## Records to use
★ ★ ★ ★
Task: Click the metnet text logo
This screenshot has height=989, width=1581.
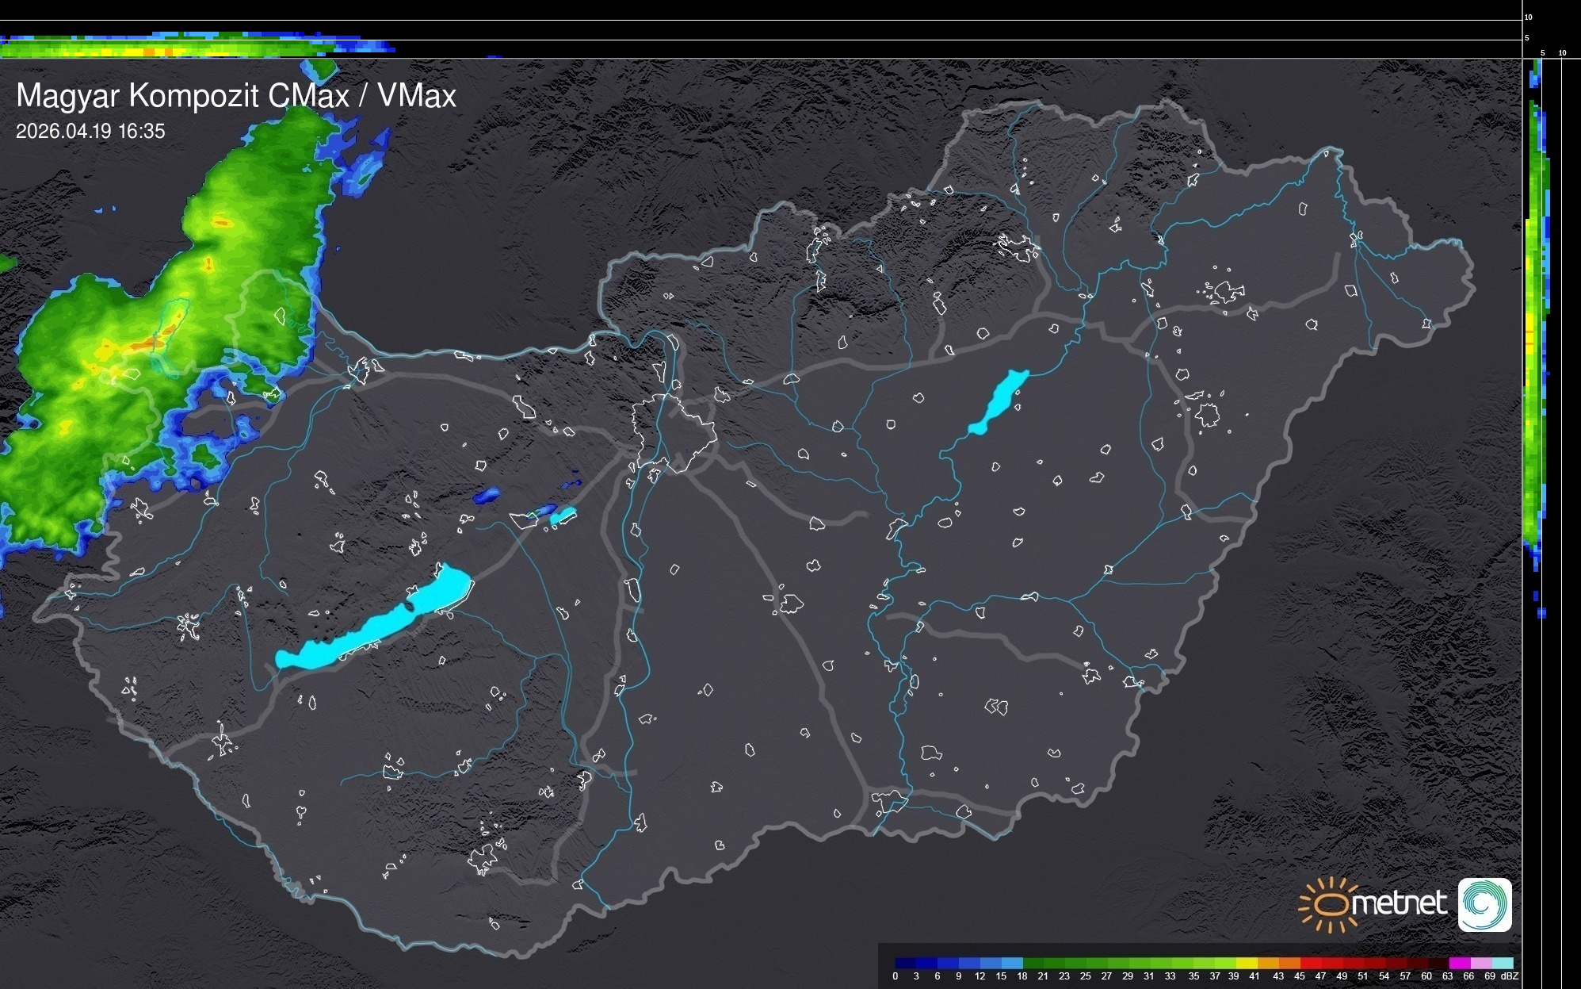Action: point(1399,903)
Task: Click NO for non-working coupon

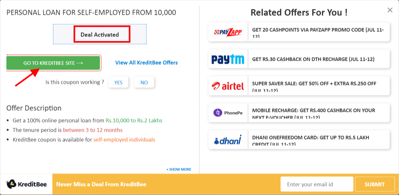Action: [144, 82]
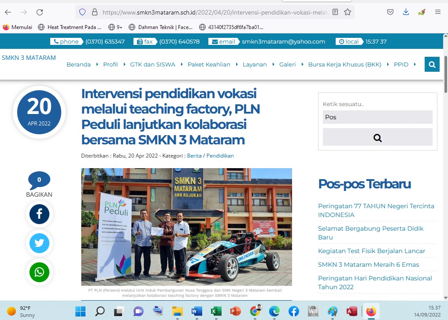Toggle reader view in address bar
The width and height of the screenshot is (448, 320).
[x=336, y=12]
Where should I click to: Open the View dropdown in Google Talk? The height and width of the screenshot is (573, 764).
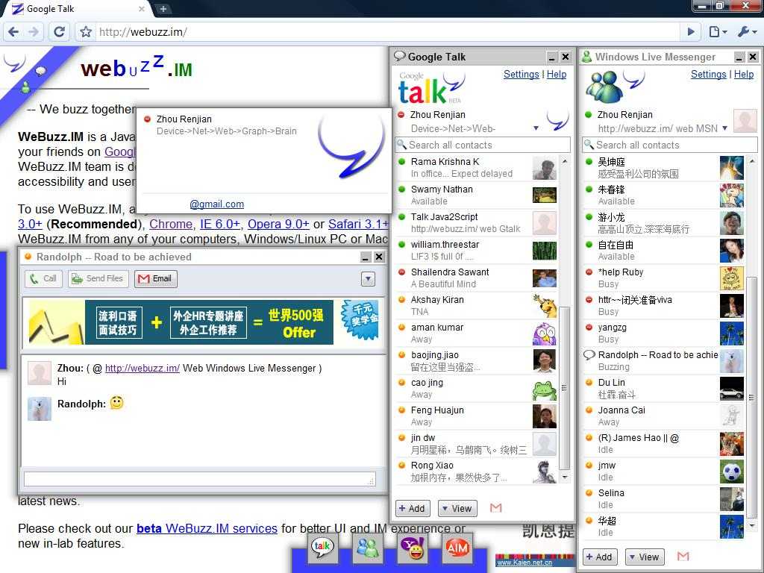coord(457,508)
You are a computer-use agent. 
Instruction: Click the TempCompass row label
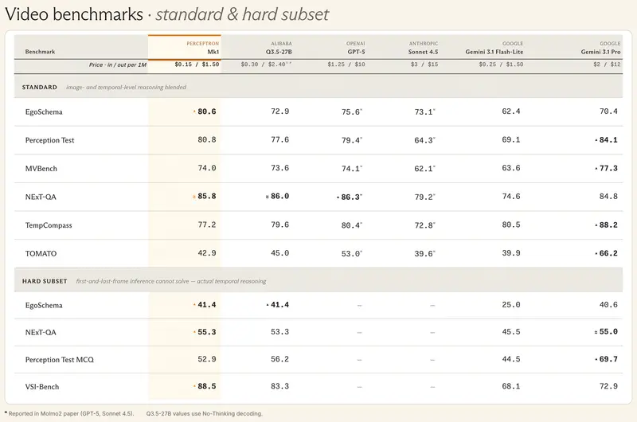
★ ★ ★ ★
## Exercise goal
Write out each line of the material above as a numbered list, skipping blank lines and omitting the pictures.

## Task response
1. Task: Click the metnet text logo
2. This screenshot has height=989, width=1581.
3. Action: point(1399,903)
4. Task: Click NO for non-working coupon
5. Action: [144, 82]
6. Toggle reader view in address bar
7. The width and height of the screenshot is (448, 320).
8. [x=336, y=12]
9. Where should I click to: Open the View dropdown in Google Talk? The height and width of the screenshot is (573, 764).
10. coord(457,508)
11. You are a computer-use agent. 
12. Instruction: Click the TempCompass row label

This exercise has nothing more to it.